Рэй Брэдбери - Самые знаменитые произведения писателя в одном томе
— Кто же вас татуировал? Куда девался этот мастер?
— Она вернулась, в будущее, — был ответ. — Я не шучу. Это была старуха, она жила в штате Висконсин, где-то тут неподалеку был ее домишко. Этакая колдунья, то дашь ей тысячу лет, а через минуту поглядишь — лет двадцать, не больше, но она мне сказала, что умеет путешествовать во времени. Я тогда захохотал. Теперь-то мне не до смеха.
— Как же вы с ней познакомились?
И он рассказал мне, как это было. Он увидел у дороги раскрашенную вывеску: РОСПИСЬ НА КОЖЕ! Не татуировка, а роспись! Настоящее искусство! И всю ночь напролёт он сидел и чувствовал, как ее волшебные иглы колют и жалят его, точно осы и осторожные пчелы. А наутро он стал весь такой цветистый и узорчатый, словно его пропустили через типографский пресс, печатающий рисунки в двадцать красок.
— Вот уже полвека я каждое лето её ищу, — сказал он и потряс кулаком. — А как отыщу — убью.
Солнце зашло. Сияли первые звезды, светились под луной травы и пшеница в полях. А картинки на странном человеке все еще горели в сумраке, точно раскаленные уголья, точно разбросанные пригоршни рубинов и изумрудов, и там были краски Pyo, и краски Пикассо, и удлиненные плоские тела Эль Греко.
— Ну вот, и когда мои картинки начинают шевелиться, люди меня выгоняют. Им не по вкусу, когда на картинках творятся всякие страсти. Каждая картинка — повесть. Посмотрите несколько минут — и она вам что-то расскажет. А если три часа будете смотреть, увидите штук двадцать разных историй, они прямо на мне разыгрываются, вы и голоса услышите, и разные думы передумаете. Вот оно всё тут, только и ждёт, чтоб вы смотрели. А главное, есть на мне одно такое место. — Он повернулся спиной. — Видите? Там у меня на правой лопатке ничего определенного не нарисовано, просто каша какая-то.
— Вижу.
— Стоит мне побыть рядом с человеком немножко подольше, и это место вроде как затуманивается и на нем появляется картинка. Если рядом женщина, через час у меня на спине появляется ее изображение и видна вся ее жизнь — как она будет жить дальше, как помрет, какая она будет в шестьдесят лет. А если это мужчина, за час у меня на спине появится его изображение: как он свалится с обрыва или поездом его переедет. И опять меня гонят в три шеи.

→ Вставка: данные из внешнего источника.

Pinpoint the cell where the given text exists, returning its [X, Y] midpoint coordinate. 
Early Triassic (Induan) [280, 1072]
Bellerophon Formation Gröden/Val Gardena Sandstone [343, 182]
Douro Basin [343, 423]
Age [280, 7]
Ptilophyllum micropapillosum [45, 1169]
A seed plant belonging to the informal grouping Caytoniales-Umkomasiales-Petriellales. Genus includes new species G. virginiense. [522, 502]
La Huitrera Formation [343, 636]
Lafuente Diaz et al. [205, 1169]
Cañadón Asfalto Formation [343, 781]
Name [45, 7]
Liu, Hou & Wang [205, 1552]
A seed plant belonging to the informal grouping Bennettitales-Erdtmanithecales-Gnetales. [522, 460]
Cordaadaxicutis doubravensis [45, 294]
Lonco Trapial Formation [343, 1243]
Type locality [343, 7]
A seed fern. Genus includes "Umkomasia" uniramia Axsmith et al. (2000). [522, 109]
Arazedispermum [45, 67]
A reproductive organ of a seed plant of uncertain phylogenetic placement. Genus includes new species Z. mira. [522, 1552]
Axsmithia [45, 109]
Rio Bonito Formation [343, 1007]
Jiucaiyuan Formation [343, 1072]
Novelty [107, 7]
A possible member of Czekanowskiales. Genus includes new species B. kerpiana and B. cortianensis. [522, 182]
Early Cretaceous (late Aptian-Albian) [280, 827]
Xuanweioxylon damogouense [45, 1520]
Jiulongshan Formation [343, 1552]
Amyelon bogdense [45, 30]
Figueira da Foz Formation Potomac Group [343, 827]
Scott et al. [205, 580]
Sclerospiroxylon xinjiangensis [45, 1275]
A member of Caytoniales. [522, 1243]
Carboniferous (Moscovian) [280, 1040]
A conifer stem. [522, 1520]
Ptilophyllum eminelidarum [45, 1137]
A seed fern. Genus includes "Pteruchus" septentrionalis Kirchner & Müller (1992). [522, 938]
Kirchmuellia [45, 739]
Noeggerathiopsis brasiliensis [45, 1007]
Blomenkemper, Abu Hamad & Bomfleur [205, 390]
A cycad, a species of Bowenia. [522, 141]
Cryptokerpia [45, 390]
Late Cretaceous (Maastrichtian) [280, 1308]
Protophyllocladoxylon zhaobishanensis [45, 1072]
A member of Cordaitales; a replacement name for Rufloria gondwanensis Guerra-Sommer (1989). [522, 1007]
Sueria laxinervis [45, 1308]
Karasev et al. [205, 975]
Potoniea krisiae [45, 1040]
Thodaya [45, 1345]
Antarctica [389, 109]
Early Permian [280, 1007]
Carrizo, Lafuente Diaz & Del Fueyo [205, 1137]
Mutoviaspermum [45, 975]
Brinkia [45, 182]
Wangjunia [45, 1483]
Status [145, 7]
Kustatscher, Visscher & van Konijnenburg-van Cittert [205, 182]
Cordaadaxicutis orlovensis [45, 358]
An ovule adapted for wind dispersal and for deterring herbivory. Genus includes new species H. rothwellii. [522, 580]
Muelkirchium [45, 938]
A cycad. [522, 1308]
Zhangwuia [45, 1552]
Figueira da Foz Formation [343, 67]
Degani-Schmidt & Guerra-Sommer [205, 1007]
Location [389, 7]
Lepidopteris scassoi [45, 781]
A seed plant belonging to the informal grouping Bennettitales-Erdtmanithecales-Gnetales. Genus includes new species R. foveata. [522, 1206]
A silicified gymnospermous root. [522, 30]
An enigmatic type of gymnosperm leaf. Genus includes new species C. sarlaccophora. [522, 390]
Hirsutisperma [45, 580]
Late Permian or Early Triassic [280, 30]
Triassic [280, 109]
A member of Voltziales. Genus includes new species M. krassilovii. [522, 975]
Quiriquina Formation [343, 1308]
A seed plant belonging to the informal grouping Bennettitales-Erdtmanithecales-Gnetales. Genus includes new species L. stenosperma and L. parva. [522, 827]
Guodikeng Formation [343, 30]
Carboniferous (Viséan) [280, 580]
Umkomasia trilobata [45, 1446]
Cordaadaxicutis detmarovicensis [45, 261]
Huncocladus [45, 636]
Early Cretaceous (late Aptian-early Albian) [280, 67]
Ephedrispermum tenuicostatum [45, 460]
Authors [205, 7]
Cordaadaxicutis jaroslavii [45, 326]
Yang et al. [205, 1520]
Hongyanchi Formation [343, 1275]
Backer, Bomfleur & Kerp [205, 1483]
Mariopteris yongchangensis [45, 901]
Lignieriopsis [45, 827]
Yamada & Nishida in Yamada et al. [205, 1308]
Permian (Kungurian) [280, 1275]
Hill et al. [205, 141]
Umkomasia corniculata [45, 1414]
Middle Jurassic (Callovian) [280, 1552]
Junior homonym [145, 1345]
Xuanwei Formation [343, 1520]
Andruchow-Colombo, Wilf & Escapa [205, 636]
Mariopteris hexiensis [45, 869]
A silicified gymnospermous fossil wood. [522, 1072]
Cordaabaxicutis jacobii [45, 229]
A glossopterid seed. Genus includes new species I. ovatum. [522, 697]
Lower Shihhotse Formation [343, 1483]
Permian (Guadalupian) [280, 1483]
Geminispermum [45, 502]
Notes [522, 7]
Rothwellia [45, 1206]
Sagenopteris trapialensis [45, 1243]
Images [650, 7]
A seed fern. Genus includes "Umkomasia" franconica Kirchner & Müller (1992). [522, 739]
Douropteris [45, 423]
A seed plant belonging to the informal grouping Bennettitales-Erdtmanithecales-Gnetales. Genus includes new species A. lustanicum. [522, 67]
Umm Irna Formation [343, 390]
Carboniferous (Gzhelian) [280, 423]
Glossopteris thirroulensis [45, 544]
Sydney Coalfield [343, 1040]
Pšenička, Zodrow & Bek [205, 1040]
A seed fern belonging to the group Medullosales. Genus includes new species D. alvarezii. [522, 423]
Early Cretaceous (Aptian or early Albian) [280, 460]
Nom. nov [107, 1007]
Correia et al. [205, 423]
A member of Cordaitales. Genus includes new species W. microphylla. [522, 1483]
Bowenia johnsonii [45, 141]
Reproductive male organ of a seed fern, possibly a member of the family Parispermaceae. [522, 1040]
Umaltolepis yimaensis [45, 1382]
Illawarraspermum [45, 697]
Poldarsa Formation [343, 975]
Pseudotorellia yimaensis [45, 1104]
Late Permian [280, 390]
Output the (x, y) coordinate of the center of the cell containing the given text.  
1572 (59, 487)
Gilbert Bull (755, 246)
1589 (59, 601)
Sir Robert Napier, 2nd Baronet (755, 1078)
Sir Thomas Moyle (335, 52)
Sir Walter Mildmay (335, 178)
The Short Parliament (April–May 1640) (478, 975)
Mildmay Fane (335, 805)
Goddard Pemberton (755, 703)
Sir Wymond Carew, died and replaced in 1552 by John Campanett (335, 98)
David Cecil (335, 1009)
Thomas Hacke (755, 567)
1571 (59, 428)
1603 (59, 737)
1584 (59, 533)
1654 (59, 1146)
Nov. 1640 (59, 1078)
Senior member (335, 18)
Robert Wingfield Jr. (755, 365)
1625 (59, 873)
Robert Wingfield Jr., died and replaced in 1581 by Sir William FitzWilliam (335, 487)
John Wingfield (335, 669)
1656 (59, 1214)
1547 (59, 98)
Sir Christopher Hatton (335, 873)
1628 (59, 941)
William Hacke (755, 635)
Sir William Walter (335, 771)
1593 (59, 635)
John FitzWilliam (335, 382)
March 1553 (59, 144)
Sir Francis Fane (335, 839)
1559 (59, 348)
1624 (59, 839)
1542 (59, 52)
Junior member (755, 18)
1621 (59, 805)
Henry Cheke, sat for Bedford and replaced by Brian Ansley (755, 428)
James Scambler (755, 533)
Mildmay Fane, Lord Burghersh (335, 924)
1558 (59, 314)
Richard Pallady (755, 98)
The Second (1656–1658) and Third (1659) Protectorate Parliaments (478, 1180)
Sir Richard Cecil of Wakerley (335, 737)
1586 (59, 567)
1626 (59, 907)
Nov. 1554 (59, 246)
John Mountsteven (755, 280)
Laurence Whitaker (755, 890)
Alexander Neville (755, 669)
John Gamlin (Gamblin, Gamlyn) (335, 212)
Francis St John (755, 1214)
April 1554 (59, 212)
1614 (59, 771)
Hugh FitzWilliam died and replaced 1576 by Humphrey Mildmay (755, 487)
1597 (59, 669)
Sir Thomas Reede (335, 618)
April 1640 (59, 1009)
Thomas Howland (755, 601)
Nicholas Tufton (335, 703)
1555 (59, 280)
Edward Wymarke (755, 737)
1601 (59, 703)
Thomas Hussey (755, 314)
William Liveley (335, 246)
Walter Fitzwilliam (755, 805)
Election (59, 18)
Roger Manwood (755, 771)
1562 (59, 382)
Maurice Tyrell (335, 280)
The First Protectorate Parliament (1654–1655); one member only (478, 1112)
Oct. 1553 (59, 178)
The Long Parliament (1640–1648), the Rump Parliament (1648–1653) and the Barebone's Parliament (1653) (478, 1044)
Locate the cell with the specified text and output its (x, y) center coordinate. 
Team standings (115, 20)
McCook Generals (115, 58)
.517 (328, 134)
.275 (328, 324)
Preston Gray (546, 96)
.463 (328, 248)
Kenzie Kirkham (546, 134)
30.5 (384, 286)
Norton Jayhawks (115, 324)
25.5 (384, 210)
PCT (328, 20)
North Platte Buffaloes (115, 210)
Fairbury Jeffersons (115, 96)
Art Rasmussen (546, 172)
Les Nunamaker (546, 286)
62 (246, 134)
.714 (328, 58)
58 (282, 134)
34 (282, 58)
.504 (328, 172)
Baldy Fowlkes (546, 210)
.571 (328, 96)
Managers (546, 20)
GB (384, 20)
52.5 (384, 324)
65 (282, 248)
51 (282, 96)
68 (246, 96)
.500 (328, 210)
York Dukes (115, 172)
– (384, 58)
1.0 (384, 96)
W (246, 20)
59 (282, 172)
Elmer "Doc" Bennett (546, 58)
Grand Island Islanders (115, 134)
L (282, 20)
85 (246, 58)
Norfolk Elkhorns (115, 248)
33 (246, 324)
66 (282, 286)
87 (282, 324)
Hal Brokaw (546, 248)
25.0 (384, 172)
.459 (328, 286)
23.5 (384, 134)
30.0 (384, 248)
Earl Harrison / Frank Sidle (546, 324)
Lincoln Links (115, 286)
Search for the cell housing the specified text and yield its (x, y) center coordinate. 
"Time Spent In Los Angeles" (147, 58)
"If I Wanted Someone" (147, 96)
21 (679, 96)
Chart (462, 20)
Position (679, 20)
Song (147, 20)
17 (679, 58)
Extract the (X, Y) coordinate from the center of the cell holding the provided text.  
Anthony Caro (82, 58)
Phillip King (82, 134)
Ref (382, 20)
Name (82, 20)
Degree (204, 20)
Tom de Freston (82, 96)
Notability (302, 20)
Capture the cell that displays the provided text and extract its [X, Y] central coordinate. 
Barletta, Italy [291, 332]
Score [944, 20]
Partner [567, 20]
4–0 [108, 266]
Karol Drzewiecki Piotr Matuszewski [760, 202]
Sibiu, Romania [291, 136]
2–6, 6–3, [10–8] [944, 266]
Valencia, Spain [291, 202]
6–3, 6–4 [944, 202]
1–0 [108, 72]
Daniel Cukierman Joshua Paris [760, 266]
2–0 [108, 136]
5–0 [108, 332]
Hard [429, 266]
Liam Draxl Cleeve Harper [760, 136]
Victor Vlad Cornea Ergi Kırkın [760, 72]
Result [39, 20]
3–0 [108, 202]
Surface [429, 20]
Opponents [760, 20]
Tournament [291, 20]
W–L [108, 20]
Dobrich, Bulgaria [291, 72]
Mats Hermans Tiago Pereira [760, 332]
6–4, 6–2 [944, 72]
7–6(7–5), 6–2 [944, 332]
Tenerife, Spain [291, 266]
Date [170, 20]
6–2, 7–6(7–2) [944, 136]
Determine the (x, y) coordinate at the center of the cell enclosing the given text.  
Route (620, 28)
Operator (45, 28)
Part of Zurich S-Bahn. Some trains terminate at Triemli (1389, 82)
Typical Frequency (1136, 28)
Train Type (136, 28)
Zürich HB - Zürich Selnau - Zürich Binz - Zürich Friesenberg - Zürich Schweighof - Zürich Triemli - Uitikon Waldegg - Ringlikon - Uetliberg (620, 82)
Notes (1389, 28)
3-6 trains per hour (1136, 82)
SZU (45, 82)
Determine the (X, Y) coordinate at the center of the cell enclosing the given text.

Так он говорил и все поглаживал ладонями свои картинки, будто поправлял рамки или пыль стирал, точь-в-точь какой-нибудь коллекционер, знаток и любитель живописи. Потом лёг, откинувшись на спину, очень большой и грузный в лунном свете. Ночь настала теплая. Душно, ни ветерка. Мы оба лежали без рубашек.
— И вы так и не отыскали ту старуху?
— Нет.
— И по-вашему, она явилась из будущего?
— А иначе откуда бы ей знать все эти истории, что она на мне разрисовала?
Он устало закрыл глаза. Заговорил тише:
— Бывает, по ночам я их чувствую, картинки. Вроде как муравьи по мне ползают. Тут уж я знаю, они делают свое дело. Я на них больше и не гляжу никогда. Стараюсь хоть немного отдохнуть. Я ведь почти не сплю. И вы тоже лучше не глядите, вот что я вам скажу. Коли хотите уснуть, отвернитесь от меня.
Я лежал шагах в трёх от него. Он был как будто не буйный и уж очень занятно разрисован. Не то я, пожалуй, предпочел бы убраться подальше от его нелепой болтовни. Но эти картинки... Я всё не мог наглядеться. Всякий бы свихнулся, если б его так изукрасили.
Ночь была тихая, лунная. Я слышал, как он дышит. Где-то поодаль, в овражках, не смолкали сверчки. Я лежал на боку так, чтоб видеть картинки. Прошло, пожалуй, с полчаса. Непонятно было, уснул ли Человек в картинках, но вдруг я услышал его шепот:
— Шевелятся, а?
Я понаблюдал с минуту. Потом сказал:
— Да.
Картинки шевелились, каждая в свой черёд, каждая — всего минуту-другую. При свете луны, казалось, одна за другой разыгрывались маленькие трагедии, тоненько звенели мысли и, словно далекий прибой, тихо роптали. Не сумею сказать, час ли, три ли часа все это длилось. Знаю только, что я лежал как зачарованный и не двигался, пока звёзды свершали свой путь по небосводу...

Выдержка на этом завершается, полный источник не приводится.